How long did JC Penney fly under the radar before they were caught red handed? Was it enough time to see a return on their investment? Setting up that many derelict sites in order to a build such a large array of back links must have required a trip to the war chest. We can only speculate. My guess is that they feel it was worth it. They were beating out Walmart and Target in scores of results, which is no small feat. Their sneaky tactics would have gone undetected for much longer had it not been accidentally discovered by a well respected and curious journalist doing a piece on the subject. So undiscovered black hat activities can prove quite fruitful, but it is a high risk game, and the downside is probably pretty steep if you are not a Fortune 1000 company.
The Fat Grey Line
Keyword stuffing and using page redirects were at one time acceptable techniques. The early crowd that initially found and then ran with these techniques were made out like, well, bandits. These loopholes were never given a verbal green light by Google, but neither were they outlawed, until they became epidemic and seriously threatened the effectiveness of Google's search results. The late comers inevitably piled in and Google put the kibosh on it, and anyone really late to the party missed the rules change and fell victim to their own foot dragging. What we can take away from this is that a businesses who avoids relatively novel gray hat techniques – new methods that are neither sanctioned or outlawed by Google, might be missing out on serious opportunities.

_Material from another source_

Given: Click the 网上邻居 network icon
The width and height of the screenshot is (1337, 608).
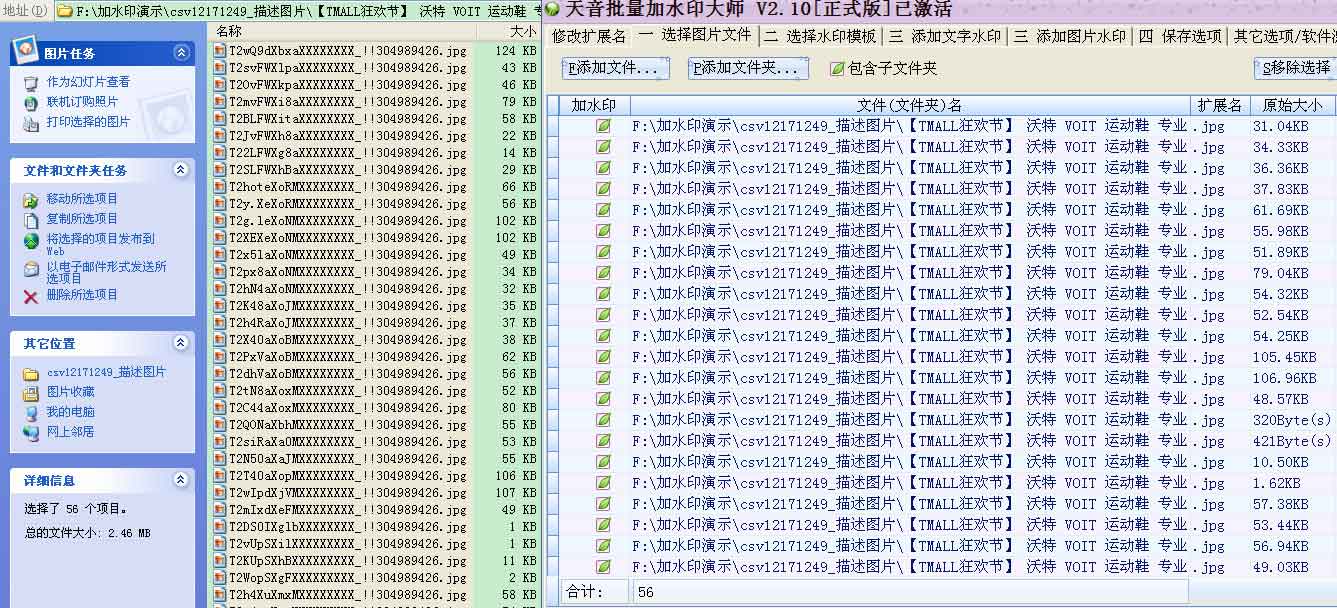Looking at the screenshot, I should [x=31, y=432].
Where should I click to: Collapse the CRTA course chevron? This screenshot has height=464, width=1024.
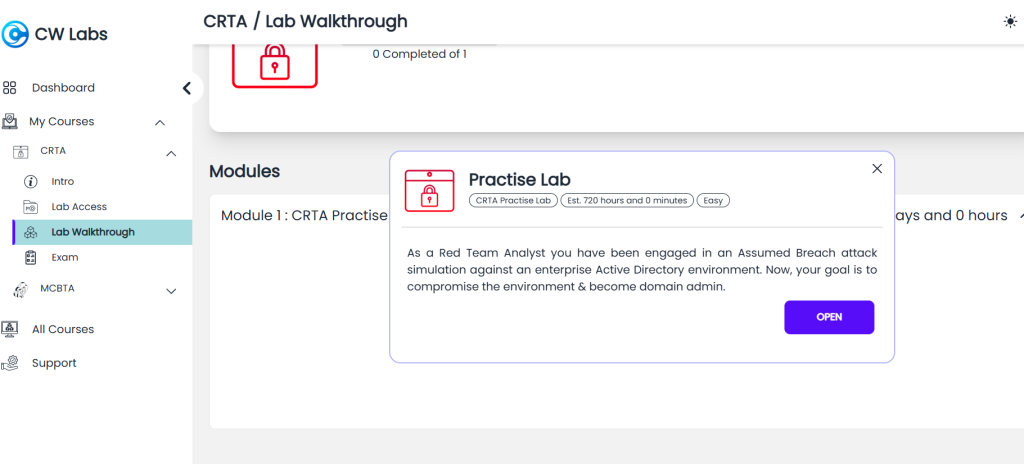coord(171,153)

Waiting for consensus, waiting for the herd to agree there is value in uncharted waters is exactly what we want to avoid, because once they pile in Google has no choice but to put an end to the party. Keep in mind some gray hat does not become illegal when Google is forced to respond – meta tags were so easily exploited that they simply stopped using them as a ranking tool altogether. And really, Google is not being the bad guy here, because if a majority of the web population are using a loophole, the benefits of it become seriously diluted as the number grows.
Conclusion? Tip Your Hat to the Trail Blazer
So what can we take away from all of this? Recognize the value of the gray hat. Google actually rewards agility and courage, and punishes the timid. They also mete out punishment to businesses who do not keep up with the latest seo faux pas, so feel free to stay white hat if you or your seo consultant can't keep up with recent seo trends. Adwords is a perfectly respectable solution to difficult organic search challenges. But if you have what it takes, if you have a clever new angle that passes proof of concept, and if you are willing to accept a certain amount of risk, then carpe diem.